WORK INSTRUCTION 1:
Answer each question using the letter on skin hypoxia in systemic sclerosis, putting each answer on its own line.
(a) Which hypoxic cell marker can be detected and quantified on formalin-fixed, paraffin-embedded biopsies?
(b) At which skin temperature did Valentini and colleagues find reduced transcutaneous oxygen pressure, and at which temperature did they not?
(c) In what kind of tissue sample was pimonidazole staining recently demonstrated?
WORK INSTRUCTION 2: Pick up the letter on skin hypoxia in systemic sclerosis after its final sentence and continue writing it.

PASSAGE TO READ START

To the Editor:
It is often assumed that sclerodermatous (thickened) skin in patients with systemic sclerosis (SSc) is hypoxic. This is because many of the clinical features of the disease, e.g., digital ulceration and/or pitting, are attributed to ischemic atrophy, and hypoxia activates a number of genes implicated in the SSc disease process, e.g., transforming growth factor-ß and endothelin-11. Studies have shown that hypoxia induces several extracellular matrix proteins in both SSc and healthy dermal fibroblasts2. However, there is very little direct evidence that sclerodermatous skin is hypoxic. Silverstein, et al showed a skin thickness-related reduction in transcutaneous oxygen pressures3. Valentini, et al subsequently reported reduced transcutaneous oxygen pressure in both sclerotic and nonsclerotic skin of patients with SSc at 44°C but not at 37°C4. We tested the hypothesis that skin of patients with SSc is hypoxic, especially where the skin is abnormal. The hypoxic cell marker pimonidazole can be detected and quantified using immunohistochemistry on formalin-fixed, paraffin-embedded biopsies. Although there are many examples of pimonidazole being used to quantify hypoxia in tumors5, pimonidazole has been very little used in the study of nonmalignant disease. Recently, pimonidazole staining was demonstrated in a sample of irradiated breast tissue, the pathological features of which included sclerosis6.

PASSAGE TO READ END
RECORDS PROVIDED START

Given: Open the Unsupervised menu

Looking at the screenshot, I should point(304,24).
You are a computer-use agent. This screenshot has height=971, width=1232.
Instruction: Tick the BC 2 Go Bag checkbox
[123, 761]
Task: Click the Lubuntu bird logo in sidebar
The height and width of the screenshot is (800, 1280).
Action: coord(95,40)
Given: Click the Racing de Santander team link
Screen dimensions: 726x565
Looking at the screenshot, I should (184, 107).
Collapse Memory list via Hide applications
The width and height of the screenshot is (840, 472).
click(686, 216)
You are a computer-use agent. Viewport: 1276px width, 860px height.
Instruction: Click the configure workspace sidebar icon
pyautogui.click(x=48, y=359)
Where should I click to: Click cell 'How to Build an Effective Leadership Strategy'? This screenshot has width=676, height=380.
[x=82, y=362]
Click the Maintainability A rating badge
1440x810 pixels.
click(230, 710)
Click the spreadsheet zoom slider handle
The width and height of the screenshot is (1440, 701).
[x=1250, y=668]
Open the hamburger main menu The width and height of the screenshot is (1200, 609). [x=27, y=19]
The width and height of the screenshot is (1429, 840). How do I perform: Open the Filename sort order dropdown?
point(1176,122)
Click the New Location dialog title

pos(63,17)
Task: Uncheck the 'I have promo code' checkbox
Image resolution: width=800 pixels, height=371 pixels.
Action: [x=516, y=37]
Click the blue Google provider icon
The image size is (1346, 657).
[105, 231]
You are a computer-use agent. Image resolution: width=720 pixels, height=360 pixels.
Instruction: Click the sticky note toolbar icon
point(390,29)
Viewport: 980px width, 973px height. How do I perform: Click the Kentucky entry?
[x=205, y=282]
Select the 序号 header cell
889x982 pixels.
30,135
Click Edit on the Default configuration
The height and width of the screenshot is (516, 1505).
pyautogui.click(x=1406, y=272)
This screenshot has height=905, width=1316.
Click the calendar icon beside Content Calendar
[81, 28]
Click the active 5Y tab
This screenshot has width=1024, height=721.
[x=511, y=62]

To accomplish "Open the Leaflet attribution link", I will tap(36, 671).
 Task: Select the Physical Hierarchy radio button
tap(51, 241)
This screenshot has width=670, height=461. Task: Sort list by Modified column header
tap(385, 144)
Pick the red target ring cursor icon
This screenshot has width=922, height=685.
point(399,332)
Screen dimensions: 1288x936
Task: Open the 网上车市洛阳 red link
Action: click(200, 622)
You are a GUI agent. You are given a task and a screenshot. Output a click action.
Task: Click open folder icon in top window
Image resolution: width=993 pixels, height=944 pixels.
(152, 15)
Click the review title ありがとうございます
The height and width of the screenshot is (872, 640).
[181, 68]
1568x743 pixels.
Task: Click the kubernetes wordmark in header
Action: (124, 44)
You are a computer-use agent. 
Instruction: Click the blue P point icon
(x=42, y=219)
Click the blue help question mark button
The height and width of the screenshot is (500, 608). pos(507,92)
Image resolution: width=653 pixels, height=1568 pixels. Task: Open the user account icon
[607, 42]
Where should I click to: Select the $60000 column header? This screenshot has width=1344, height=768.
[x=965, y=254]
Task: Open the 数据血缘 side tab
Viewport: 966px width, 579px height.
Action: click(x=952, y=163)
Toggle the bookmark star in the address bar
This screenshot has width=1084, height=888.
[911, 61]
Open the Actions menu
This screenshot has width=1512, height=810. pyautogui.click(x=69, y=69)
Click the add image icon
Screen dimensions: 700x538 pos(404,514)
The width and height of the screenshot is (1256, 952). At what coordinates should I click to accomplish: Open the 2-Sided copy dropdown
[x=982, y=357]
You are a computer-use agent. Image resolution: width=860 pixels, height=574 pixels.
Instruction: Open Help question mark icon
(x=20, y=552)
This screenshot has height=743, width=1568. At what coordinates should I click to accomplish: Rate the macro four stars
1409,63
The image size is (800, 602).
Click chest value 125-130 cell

RECORDS PROVIDED END

RESPONSE 1:
(a) Pimonidazole.
(b) The reduction was found at 44°C but not at 37°C.
(c) A sample of irradiated breast tissue.

RESPONSE 2:
Nine patients with SSc (7 women; median age 51 years, range 41–68 years) were recruited for study. Four had limited cutaneous and 5 diffuse cutaneous disease subtype. All had well established disease, with median duration of Raynaud’s phenomenon 9 years (range 14 months to 41 years).
Pimonidazole (Hydroxyprobe-1, Natural Pharmacia International Inc., Belmont, MA, USA) was infused intravenously over 20 minutes, at a dose of 500 mg/m2 in 100 ml of 0.9% saline. Six hours after infusion, 2 skin punch biopsies (4 mm) were taken, one from forearm and one from buttock (always clinically uninvolved). Samples were immediately placed into 10% neutral buffered formalin, processed, and embedded in paraffin wax. The study was approved by the Salford and Trafford Research Ethics Committee, and all patients provided signed informed consent. It was not believed to be justifiable to inject pimonidazole into controls but another hypoxia marker, glucose transporter-1 (GLUT-1)7, was examined in forearm skin from 12 healthy controls (9 women; median age 39 years, range 26–59 years).
Pimonidazole adducts and GLUT-1 proteins were determined as described5. Negative controls consisted of replacing the primary antibodies with phosphate buffered saline or TRIS-buffered saline/bovine serum albumin, or with mouse or rabbit immunoglobulins (Dako Chemical).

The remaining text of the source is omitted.